Tuesday, June 30, 2009

Science Fiction... For People Who Don't Like Science Fiction

Have you been searching the galaxy for a good book? Think you don’t like science fiction? Or maybe you've just never tried it? Here's a list of sci-fi titles that are sure to please -- light on the techno jargon and warp speed robotics and heavy on great characters caught up in intriguing situations and complex plots. Check out one of these titles and expand your universe of reading!

The Doomsday Book by Connie Willis

In 2048, time travel has been perfected by historians at Oxford University. A young graduate student embarks on her first "drop" back to pre-plague England when an unforeseen glitch in the present day lands her in a small English village in the throes of the Black Death. As she struggles to survive the past, her colleagues race to bring her back to the future. Fans of historical fiction will enjoy this time travel tale.

Supplied information —
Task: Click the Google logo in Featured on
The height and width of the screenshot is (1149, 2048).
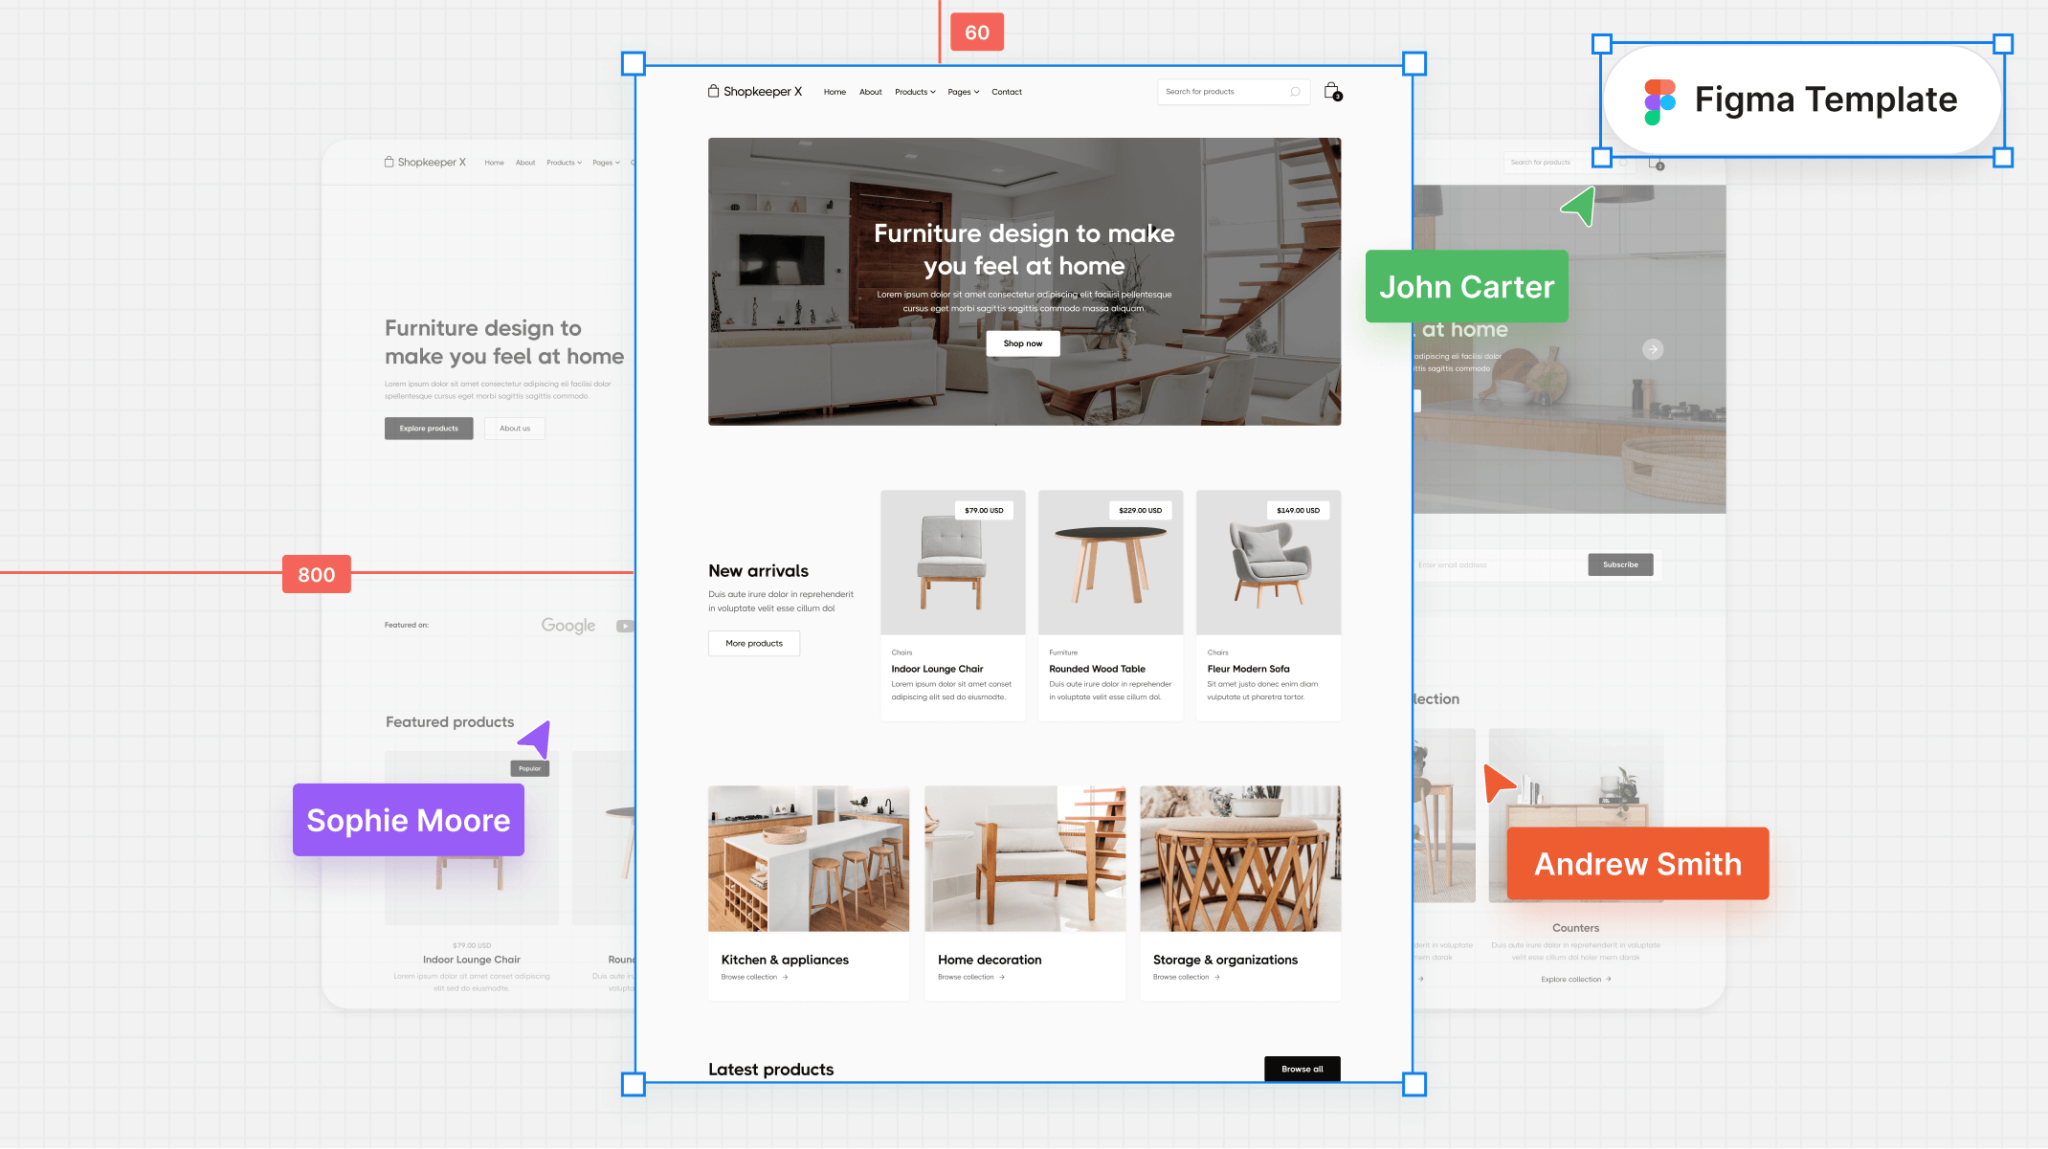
* * *
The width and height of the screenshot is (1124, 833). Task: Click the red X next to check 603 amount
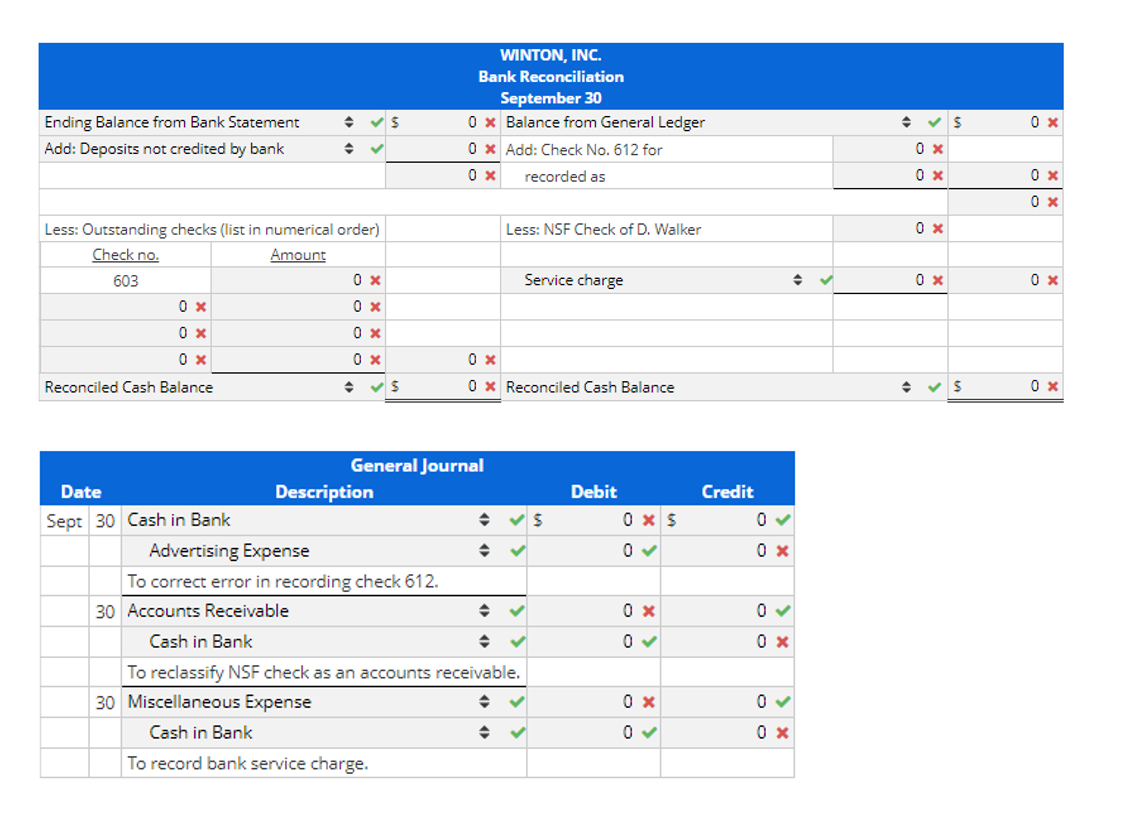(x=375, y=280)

Brief 1 — Copy out everything in the science fiction reading list from "Science Fiction... For" down to "universe of reading!".
Brief 2 — Write the next part of the science fiction reading list, picking up right after its final sentence.
The records have no connection to the science fiction reading list.

Final answer 1 —
Science Fiction... For People Who Don't Like Science Fiction

Have you been searching the galaxy for a good book? Think you don’t like science fiction? Or maybe you've just never tried it? Here's a list of sci-fi titles that are sure to please -- light on the techno jargon and warp speed robotics and heavy on great characters caught up in intriguing situations and complex plots. Check out one of these titles and expand your universe of reading!

Final answer 2 —
More about the book.

Ender's Game by Orson Scott Card

In a future where politics play out on the Internet and wars are won via computer games, child prodigy Andrew "Ender" Wiggin has been chosen to lead Earth's forces against an alien attack. Read beyond the military maneuvers and computer technology and you'll find the story of Ender's transformation from a boy to a leader as he navigates a suddenly unfamiliar world where rules and alliances are constantly changing.

More about the book.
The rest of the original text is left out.